Two miles away, over the English border there are many other old oaks standing sentinel in fields I pass on the way to work. On a five mile stretch of road there are more than fifty old trees, all of which have a similar appearance. They are called stag-heads. Dead branches protrude above the canopy like antlers. This is a symptom of a disease called chronic oak decline. Like cancer it attacks the body of the tree gradually, debilitating it over a period of years. There is no single pathogen and no known cure. Some trees recover, some don’t. It is thought that poor soil fertility, the presence of chemicals and severe weather instigates the disease. Once the tree is weakened it is vulnerable to attacks from fungi, insects and bacteria.

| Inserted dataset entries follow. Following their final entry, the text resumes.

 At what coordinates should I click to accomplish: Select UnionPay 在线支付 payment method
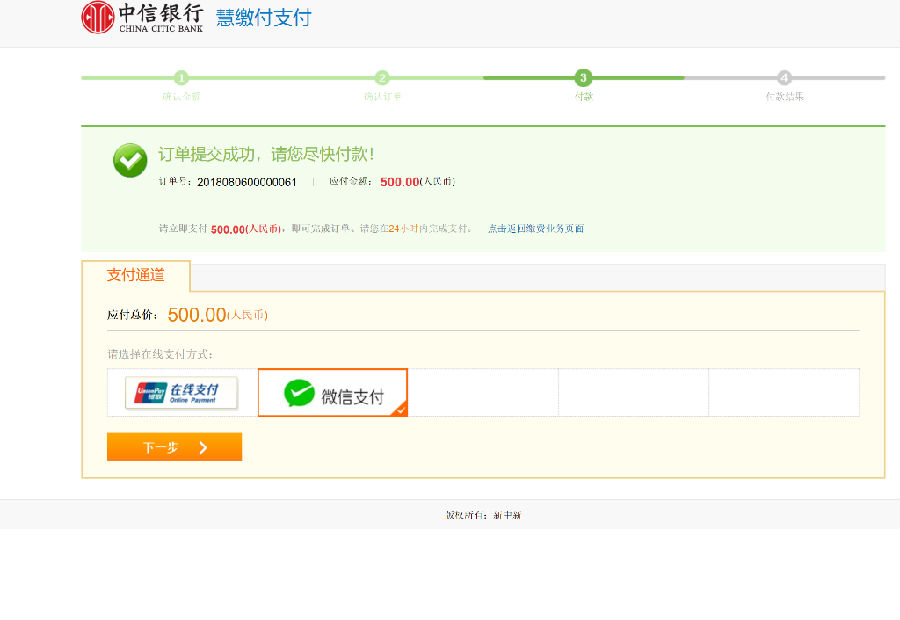pos(182,393)
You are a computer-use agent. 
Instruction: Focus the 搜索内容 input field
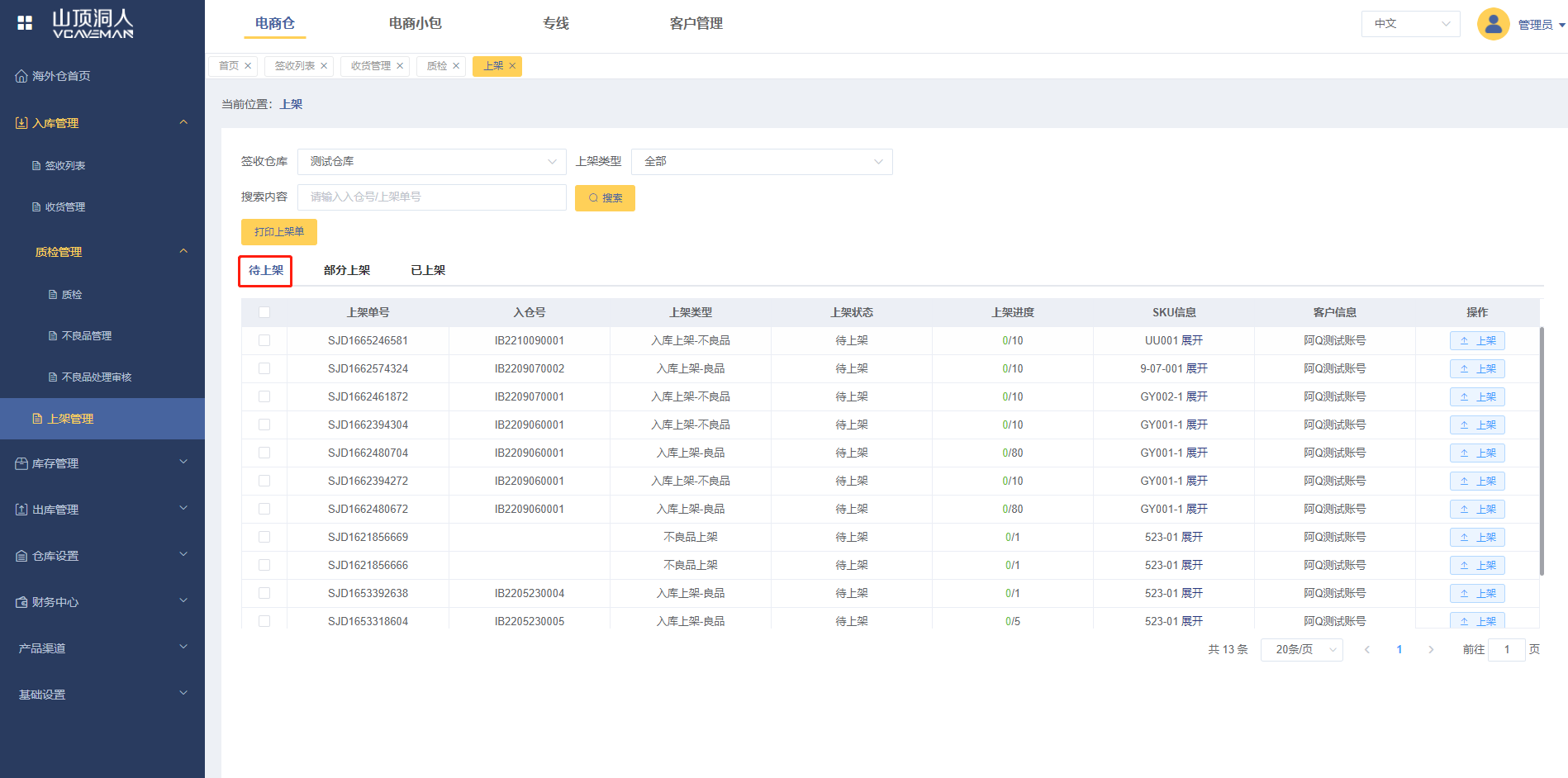tap(431, 197)
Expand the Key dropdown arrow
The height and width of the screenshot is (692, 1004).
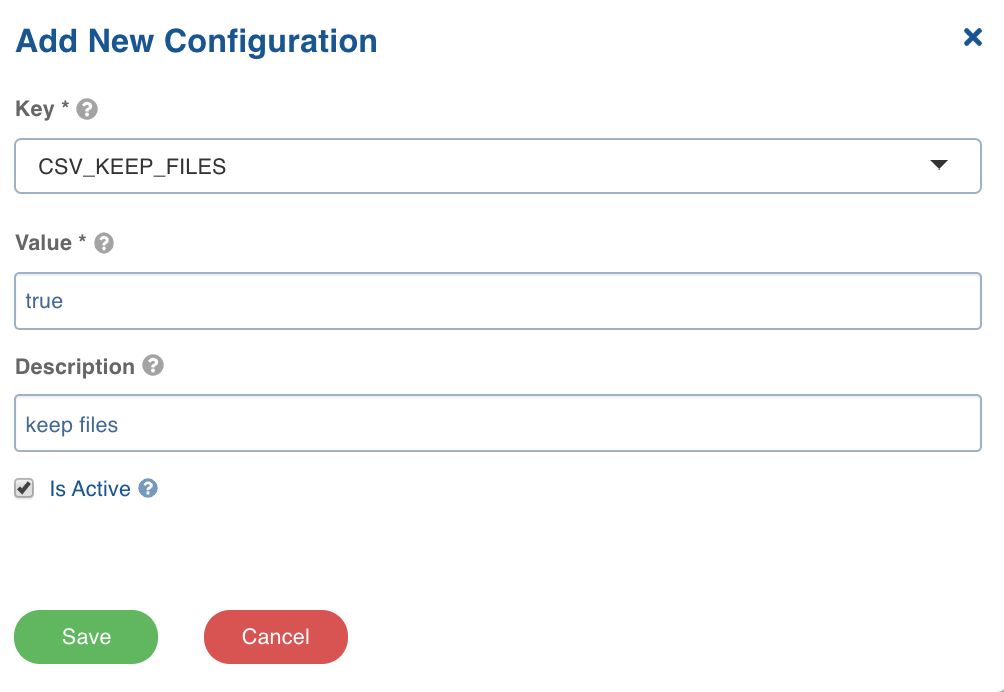(939, 165)
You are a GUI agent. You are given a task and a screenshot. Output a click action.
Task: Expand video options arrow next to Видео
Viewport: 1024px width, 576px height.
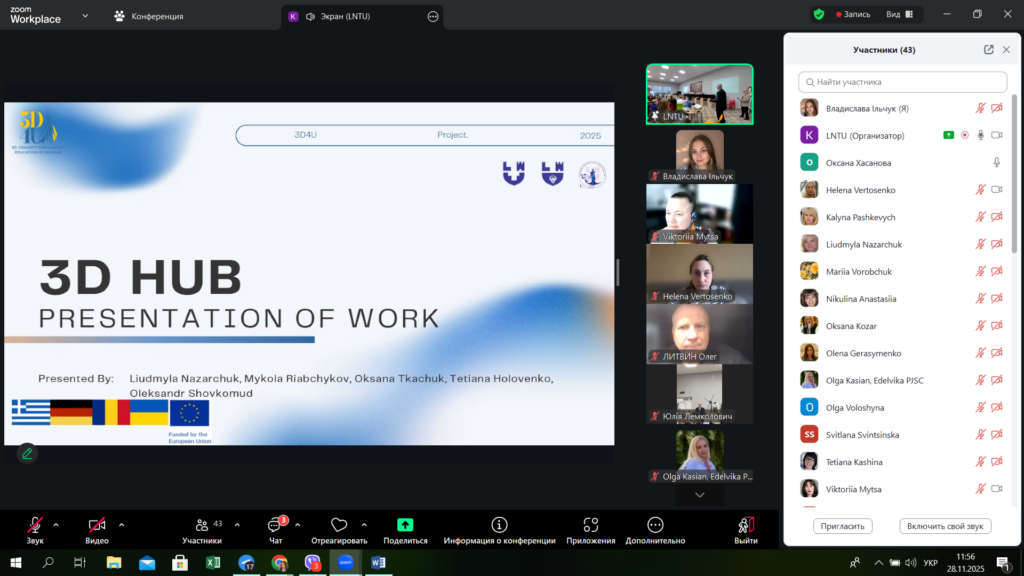point(121,524)
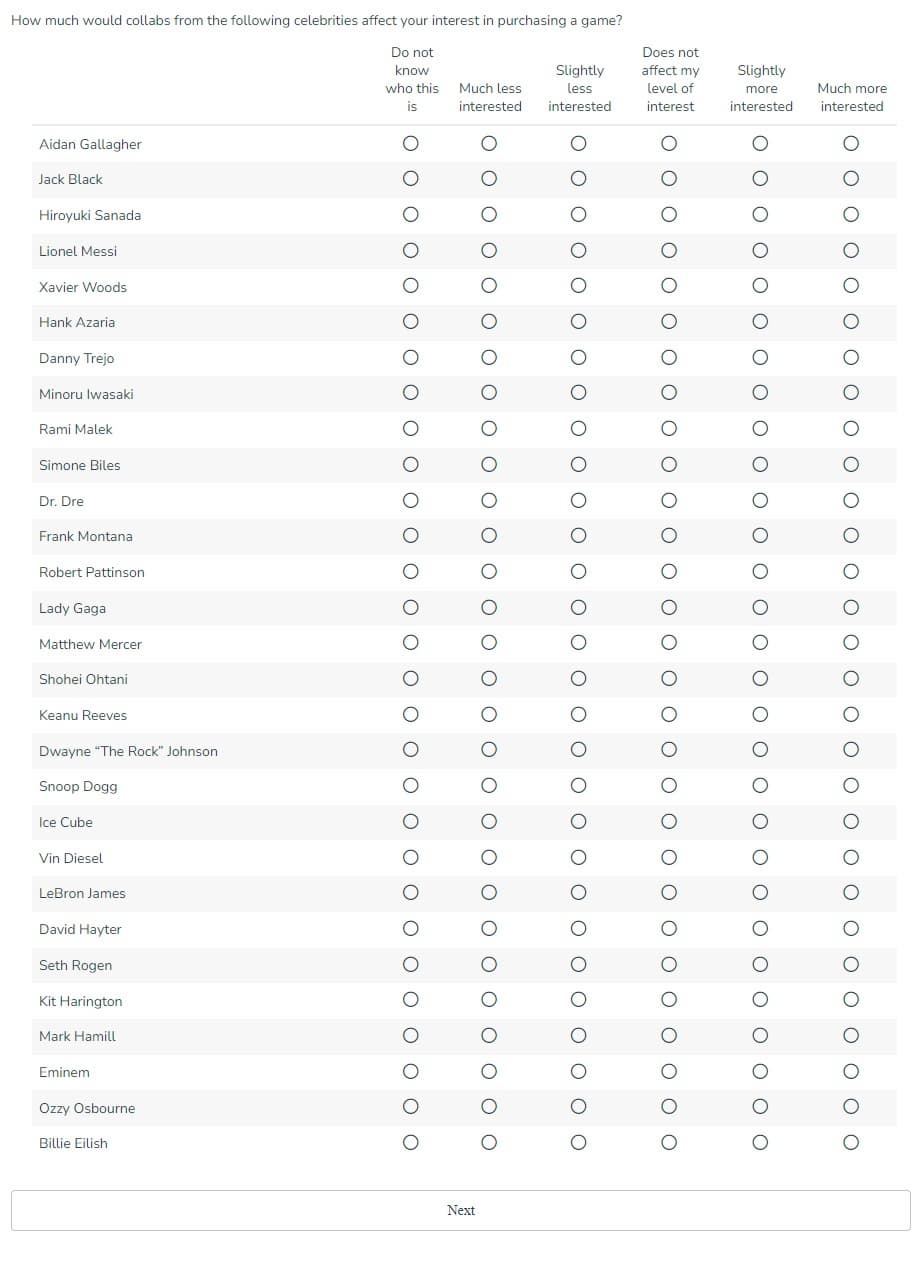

Our wounds are everywhere, on the bare mountain tops, along the empty rivers, in the crowns of dying trees, and on our own scarred bodies. It feels to me sometimes that, like the curlews, life is just clinging on. The scientists tells us that greater losses are on the way, if we continue to live as we do, which means there’s still time for us to find paths through this dark forest. We should set out by letting the wild things grow, otherwise there may not be wild salmon when my children reach my age. The old oaks could be toppled and lying in the fields, their great trunks exposed to show that, once upon a time, there were beings who lived for a thousand years.